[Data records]

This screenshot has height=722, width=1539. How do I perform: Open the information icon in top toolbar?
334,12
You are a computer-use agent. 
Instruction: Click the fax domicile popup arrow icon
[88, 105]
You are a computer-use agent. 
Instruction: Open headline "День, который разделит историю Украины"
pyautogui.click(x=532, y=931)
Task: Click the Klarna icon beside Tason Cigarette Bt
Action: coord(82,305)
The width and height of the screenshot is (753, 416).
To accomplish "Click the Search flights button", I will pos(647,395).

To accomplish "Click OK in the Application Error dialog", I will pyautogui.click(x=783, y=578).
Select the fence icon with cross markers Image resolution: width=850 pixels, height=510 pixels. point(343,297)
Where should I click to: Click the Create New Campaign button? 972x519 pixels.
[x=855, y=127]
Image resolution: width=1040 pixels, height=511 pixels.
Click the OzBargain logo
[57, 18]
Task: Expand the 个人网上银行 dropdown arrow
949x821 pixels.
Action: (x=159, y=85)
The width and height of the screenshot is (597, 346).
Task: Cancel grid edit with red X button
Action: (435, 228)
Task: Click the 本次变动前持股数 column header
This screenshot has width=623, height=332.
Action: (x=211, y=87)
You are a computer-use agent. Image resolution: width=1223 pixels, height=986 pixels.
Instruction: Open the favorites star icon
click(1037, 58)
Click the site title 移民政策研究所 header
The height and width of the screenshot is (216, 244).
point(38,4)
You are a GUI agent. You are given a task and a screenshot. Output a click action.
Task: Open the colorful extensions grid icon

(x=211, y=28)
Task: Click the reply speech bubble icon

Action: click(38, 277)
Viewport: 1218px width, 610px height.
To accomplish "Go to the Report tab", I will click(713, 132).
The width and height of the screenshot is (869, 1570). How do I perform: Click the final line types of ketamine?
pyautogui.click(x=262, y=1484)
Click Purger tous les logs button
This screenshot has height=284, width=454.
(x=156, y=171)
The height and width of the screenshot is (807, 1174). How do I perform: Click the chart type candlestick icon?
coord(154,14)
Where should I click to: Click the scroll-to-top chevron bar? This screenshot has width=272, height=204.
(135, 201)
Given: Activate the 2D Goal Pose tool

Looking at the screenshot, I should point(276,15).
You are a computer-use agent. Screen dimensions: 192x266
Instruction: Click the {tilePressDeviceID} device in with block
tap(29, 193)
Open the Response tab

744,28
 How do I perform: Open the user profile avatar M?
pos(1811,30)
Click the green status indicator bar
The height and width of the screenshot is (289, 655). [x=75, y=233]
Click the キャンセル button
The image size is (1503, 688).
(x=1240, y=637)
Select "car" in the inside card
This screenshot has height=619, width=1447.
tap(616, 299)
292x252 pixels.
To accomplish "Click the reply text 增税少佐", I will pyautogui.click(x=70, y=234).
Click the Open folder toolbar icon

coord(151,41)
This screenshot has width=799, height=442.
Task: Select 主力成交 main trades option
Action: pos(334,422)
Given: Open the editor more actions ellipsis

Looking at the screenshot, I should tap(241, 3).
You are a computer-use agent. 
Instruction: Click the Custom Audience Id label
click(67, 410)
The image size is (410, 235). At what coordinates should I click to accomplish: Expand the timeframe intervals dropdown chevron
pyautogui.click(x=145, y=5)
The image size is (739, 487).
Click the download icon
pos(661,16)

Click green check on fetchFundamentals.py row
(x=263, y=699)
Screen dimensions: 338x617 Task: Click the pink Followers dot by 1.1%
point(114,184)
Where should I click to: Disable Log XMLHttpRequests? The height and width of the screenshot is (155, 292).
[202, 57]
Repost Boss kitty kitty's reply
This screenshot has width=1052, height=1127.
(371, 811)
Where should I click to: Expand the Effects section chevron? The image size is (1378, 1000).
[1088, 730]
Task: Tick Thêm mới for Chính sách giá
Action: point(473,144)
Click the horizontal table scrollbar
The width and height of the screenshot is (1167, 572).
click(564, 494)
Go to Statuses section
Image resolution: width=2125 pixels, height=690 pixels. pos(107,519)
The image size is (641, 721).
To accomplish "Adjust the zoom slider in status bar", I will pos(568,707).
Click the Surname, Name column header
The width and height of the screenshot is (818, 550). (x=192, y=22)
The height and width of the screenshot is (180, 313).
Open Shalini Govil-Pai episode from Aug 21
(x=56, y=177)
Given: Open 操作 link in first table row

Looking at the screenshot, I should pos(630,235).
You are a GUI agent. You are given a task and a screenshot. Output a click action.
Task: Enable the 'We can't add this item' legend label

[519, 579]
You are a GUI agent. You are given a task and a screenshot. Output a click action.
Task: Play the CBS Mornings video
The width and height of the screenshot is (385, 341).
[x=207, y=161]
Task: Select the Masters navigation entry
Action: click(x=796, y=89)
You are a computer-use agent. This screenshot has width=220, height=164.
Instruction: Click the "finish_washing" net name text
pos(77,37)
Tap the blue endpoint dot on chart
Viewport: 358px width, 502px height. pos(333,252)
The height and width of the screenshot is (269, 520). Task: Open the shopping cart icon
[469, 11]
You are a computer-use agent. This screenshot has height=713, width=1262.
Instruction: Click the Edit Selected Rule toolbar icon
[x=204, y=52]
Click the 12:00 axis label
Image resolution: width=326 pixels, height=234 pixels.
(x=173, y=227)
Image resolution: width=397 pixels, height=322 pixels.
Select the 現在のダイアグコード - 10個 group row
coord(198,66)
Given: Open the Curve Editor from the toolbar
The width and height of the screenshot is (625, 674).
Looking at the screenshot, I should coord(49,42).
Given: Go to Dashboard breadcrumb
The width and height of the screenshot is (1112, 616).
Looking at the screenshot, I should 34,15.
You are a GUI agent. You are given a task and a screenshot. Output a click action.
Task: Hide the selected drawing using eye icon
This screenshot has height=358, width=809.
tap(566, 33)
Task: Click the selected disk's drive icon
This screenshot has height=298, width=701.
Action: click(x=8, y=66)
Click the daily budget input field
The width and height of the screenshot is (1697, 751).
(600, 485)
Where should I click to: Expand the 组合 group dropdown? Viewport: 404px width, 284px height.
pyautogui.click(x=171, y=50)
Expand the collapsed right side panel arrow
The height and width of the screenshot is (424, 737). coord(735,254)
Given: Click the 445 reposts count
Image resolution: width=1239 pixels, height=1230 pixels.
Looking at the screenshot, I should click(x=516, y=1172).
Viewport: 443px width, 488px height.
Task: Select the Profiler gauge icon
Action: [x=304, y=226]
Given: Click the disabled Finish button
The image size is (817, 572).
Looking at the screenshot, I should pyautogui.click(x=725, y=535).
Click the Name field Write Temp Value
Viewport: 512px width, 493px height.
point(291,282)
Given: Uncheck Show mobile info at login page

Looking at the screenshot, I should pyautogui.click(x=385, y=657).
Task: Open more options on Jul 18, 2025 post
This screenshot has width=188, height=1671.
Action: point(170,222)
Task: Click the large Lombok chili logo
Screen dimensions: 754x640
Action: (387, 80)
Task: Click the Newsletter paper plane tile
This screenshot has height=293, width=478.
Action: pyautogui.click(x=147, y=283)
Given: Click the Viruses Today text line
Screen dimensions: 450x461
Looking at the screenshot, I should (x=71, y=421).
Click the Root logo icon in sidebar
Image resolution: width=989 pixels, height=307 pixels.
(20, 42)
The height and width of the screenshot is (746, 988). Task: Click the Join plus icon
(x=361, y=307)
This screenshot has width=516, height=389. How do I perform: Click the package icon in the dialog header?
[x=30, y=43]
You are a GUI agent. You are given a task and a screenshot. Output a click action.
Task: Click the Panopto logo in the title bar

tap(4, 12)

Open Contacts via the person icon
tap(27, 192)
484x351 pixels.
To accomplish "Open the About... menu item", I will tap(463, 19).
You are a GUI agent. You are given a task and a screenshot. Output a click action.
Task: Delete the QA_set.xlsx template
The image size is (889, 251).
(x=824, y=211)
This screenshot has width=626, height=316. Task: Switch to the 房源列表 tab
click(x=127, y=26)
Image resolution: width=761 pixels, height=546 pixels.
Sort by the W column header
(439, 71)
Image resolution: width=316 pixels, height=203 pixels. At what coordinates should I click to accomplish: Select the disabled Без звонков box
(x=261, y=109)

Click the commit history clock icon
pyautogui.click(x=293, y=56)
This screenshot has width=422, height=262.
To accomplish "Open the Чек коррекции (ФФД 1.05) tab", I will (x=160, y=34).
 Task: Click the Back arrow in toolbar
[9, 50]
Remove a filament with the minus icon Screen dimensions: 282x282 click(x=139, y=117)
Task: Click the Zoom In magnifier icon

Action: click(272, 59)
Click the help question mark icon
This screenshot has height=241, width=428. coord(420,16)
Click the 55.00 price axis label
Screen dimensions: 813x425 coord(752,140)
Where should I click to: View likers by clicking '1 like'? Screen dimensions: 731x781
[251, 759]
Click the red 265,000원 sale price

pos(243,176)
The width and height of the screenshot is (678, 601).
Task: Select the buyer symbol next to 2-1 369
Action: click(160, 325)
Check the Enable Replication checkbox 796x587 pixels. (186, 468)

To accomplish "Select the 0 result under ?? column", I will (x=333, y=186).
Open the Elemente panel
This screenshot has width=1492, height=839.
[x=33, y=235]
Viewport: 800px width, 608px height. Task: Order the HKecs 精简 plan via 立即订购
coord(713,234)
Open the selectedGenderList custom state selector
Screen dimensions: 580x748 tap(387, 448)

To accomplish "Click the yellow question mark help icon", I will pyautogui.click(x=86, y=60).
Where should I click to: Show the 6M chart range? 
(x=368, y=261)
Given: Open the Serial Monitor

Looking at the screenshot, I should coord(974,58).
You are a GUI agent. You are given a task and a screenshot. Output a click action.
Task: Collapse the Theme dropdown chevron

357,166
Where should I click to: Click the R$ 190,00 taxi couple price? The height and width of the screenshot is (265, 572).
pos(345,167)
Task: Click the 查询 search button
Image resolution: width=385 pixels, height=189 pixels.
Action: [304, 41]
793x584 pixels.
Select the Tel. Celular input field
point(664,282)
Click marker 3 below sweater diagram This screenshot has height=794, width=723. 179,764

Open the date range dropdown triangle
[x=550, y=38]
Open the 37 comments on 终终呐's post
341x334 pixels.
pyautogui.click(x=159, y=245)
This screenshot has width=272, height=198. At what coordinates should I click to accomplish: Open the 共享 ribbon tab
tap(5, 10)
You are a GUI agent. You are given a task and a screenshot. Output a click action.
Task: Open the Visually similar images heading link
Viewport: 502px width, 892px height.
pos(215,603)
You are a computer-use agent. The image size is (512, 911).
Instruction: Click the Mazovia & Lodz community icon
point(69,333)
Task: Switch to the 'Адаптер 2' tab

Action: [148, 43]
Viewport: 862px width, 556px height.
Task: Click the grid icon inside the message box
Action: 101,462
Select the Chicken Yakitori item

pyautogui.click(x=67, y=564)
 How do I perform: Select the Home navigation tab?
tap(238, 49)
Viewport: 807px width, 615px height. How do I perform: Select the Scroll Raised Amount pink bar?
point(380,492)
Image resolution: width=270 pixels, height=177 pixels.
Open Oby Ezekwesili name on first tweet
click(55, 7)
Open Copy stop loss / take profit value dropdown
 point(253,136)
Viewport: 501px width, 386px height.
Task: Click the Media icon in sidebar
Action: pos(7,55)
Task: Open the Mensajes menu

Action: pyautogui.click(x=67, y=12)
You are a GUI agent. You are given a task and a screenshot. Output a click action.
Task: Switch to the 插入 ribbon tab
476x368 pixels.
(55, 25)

### EXERCISE DESCRIPTION
Using the data above, transcribe the lines that run from the line with "Given: Click the 445 reposts count" to the line with "Task: Click the Newsletter paper plane tile", both ends kept, and output nothing else.

### ANSWER BOX
Given: Click the 445 reposts count
Image resolution: width=1239 pixels, height=1230 pixels.
Looking at the screenshot, I should click(x=516, y=1172).
Viewport: 443px width, 488px height.
Task: Select the Profiler gauge icon
Action: [x=304, y=226]
Given: Click the disabled Finish button
The image size is (817, 572).
Looking at the screenshot, I should pyautogui.click(x=725, y=535).
Click the Name field Write Temp Value
Viewport: 512px width, 493px height.
point(291,282)
Given: Uncheck Show mobile info at login page

Looking at the screenshot, I should pyautogui.click(x=385, y=657).
Task: Open more options on Jul 18, 2025 post
This screenshot has width=188, height=1671.
Action: point(170,222)
Task: Click the large Lombok chili logo
Screen dimensions: 754x640
Action: (387, 80)
Task: Click the Newsletter paper plane tile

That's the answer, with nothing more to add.